## Problem description
Nothing left out, nothing added: return the full set of records.

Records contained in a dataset
++++++
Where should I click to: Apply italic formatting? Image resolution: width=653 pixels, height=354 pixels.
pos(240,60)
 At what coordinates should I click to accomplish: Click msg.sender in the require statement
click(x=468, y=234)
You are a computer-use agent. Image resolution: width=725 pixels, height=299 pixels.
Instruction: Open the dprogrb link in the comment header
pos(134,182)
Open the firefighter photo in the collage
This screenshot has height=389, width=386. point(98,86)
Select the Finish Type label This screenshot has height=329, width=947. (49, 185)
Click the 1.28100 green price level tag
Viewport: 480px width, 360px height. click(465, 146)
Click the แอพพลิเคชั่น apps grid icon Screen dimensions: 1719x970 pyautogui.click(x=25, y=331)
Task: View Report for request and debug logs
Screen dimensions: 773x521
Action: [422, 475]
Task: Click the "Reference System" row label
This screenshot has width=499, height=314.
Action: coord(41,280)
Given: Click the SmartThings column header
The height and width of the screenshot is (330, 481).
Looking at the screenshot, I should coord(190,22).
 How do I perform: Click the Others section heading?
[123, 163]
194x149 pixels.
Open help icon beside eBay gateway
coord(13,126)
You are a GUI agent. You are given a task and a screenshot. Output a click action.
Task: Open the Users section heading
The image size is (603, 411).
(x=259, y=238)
++++++
## Written response
Where should I click to: Apply italic formatting? Image resolution: width=653 pixels, height=354 pixels.
pos(240,60)
 At what coordinates should I click to accomplish: Click msg.sender in the require statement
click(x=468, y=234)
You are a computer-use agent. Image resolution: width=725 pixels, height=299 pixels.
Instruction: Open the dprogrb link in the comment header
pos(134,182)
Open the firefighter photo in the collage
This screenshot has height=389, width=386. point(98,86)
Select the Finish Type label This screenshot has height=329, width=947. (49, 185)
Click the 1.28100 green price level tag
Viewport: 480px width, 360px height. click(465, 146)
Click the แอพพลิเคชั่น apps grid icon Screen dimensions: 1719x970 pyautogui.click(x=25, y=331)
Task: View Report for request and debug logs
Screen dimensions: 773x521
Action: [422, 475]
Task: Click the "Reference System" row label
This screenshot has width=499, height=314.
Action: coord(41,280)
Given: Click the SmartThings column header
The height and width of the screenshot is (330, 481).
Looking at the screenshot, I should coord(190,22).
 How do I perform: Click the Others section heading?
[123, 163]
194x149 pixels.
Open help icon beside eBay gateway
coord(13,126)
You are a GUI agent. You are given a task and a screenshot. Output a click action.
Task: Open the Users section heading
The image size is (603, 411).
(x=259, y=238)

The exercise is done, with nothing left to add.